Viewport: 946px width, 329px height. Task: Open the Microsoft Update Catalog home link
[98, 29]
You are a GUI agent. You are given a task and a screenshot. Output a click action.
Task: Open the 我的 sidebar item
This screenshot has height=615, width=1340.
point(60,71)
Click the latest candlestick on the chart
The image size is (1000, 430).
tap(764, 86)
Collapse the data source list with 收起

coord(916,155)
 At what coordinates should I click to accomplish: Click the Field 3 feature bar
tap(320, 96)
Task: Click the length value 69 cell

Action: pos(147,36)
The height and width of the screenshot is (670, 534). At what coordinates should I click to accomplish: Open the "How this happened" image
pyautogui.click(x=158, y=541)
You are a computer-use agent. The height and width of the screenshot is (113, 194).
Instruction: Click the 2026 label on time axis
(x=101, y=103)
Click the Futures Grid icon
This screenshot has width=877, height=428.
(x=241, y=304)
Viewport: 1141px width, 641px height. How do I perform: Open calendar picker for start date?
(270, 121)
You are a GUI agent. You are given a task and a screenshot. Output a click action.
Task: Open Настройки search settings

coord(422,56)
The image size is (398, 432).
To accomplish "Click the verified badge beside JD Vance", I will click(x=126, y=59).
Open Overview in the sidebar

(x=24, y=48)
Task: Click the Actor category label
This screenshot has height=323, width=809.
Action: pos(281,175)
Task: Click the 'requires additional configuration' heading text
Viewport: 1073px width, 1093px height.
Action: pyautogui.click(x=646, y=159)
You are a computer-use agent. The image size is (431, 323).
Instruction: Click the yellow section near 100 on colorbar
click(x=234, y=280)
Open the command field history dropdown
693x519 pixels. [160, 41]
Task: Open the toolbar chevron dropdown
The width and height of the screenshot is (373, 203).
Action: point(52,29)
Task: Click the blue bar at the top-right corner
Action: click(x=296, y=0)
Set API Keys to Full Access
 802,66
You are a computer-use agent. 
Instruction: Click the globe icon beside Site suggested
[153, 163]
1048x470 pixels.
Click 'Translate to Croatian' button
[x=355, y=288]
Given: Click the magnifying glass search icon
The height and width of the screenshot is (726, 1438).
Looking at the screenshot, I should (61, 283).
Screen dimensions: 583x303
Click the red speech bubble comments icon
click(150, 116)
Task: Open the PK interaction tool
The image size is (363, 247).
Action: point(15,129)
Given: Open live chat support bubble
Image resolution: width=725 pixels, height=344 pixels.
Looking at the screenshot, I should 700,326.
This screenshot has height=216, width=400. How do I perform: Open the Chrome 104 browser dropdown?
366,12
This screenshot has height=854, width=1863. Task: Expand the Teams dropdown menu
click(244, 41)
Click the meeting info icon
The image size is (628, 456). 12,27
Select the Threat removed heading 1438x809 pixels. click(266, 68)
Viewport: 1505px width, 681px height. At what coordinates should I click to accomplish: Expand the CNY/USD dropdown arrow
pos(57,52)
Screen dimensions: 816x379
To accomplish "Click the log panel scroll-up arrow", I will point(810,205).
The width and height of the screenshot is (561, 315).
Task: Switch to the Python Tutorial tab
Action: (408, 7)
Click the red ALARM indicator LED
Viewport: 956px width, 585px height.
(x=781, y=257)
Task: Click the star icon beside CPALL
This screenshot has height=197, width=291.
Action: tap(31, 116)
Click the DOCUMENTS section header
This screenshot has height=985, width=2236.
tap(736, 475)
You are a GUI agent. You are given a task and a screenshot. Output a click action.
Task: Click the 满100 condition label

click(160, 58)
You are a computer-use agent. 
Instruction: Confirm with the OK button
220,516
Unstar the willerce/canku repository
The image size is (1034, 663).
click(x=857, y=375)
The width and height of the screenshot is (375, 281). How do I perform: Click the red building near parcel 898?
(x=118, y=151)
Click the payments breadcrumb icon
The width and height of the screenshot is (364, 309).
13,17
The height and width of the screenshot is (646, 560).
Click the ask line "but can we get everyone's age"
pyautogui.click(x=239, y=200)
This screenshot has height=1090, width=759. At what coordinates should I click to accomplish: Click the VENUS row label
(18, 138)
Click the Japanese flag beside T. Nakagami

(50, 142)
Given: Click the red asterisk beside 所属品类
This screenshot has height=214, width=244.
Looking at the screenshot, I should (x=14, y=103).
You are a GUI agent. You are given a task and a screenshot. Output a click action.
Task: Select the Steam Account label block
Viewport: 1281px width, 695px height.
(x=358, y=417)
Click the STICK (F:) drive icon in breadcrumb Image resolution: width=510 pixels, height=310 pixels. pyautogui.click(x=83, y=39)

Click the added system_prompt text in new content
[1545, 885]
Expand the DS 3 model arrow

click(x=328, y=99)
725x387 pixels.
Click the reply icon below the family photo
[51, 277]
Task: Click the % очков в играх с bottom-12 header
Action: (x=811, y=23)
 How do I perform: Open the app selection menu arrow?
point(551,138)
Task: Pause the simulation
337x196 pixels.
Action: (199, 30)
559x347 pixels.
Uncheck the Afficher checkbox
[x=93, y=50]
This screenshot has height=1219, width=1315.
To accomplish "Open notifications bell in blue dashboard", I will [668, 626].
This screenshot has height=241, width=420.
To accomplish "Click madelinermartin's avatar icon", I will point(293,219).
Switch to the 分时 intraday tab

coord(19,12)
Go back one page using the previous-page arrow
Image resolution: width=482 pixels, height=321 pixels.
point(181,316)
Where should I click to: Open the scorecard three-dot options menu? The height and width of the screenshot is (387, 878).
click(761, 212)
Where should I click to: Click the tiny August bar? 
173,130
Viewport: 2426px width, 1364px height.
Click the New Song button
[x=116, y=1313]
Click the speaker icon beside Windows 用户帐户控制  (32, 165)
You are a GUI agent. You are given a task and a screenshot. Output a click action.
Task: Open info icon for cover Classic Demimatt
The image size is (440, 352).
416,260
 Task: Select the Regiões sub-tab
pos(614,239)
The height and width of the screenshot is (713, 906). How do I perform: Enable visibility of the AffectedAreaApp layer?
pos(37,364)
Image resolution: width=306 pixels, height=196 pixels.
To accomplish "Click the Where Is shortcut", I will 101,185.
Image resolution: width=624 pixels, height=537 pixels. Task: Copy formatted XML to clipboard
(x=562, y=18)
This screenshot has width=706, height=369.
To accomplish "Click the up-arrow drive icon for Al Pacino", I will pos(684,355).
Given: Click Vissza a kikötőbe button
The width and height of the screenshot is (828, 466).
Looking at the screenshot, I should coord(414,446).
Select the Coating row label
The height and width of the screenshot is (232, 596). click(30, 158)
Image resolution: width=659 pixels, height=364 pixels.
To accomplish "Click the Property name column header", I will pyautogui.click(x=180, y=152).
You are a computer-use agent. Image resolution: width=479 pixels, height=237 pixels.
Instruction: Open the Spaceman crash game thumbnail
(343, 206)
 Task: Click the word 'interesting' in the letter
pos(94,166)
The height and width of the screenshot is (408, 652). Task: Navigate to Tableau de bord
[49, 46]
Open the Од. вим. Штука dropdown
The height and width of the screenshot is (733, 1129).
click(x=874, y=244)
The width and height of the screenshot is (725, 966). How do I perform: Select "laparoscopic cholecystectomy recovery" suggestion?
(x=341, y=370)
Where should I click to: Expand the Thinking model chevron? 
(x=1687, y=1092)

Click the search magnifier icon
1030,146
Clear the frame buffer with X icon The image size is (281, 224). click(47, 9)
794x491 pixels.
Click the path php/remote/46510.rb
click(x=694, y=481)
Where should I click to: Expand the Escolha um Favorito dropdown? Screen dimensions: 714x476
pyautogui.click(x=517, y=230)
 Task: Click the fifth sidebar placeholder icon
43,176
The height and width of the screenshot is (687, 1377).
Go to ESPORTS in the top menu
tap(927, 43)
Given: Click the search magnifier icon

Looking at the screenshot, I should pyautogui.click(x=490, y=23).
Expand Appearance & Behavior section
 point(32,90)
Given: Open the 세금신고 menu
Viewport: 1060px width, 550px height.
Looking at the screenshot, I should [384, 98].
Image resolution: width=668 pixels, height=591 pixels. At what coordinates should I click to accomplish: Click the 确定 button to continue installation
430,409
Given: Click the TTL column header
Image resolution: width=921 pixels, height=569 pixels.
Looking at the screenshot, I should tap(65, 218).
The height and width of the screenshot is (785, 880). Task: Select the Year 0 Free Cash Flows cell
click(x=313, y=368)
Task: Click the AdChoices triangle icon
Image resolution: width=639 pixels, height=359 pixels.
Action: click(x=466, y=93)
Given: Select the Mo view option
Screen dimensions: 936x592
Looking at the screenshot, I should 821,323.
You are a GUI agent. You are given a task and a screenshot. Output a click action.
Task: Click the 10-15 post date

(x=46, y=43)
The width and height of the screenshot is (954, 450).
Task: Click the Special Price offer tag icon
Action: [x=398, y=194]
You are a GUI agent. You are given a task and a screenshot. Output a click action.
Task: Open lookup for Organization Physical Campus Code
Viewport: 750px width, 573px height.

++++++

What is needed —
Substitute "Objective" for every "Instruction" in the part that opens with the line containing "Task: Click the 'requires" and closes with the line containing "Looking at the screenshot, I should (61, 283).", and give only those lines, otherwise unchanged.

Answer for the task —
Task: Click the 'requires additional configuration' heading text
Viewport: 1073px width, 1093px height.
Action: pyautogui.click(x=646, y=159)
You are a computer-use agent. The image size is (431, 323).
Objective: Click the yellow section near 100 on colorbar
click(x=234, y=280)
Open the command field history dropdown
693x519 pixels. [160, 41]
Task: Open the toolbar chevron dropdown
The width and height of the screenshot is (373, 203).
Action: point(52,29)
Task: Click the blue bar at the top-right corner
Action: click(x=296, y=0)
Set API Keys to Full Access
 802,66
You are a computer-use agent. 
Objective: Click the globe icon beside Site suggested
[153, 163]
1048x470 pixels.
Click 'Translate to Croatian' button
[x=355, y=288]
Given: Click the magnifying glass search icon
The height and width of the screenshot is (726, 1438).
Looking at the screenshot, I should (61, 283).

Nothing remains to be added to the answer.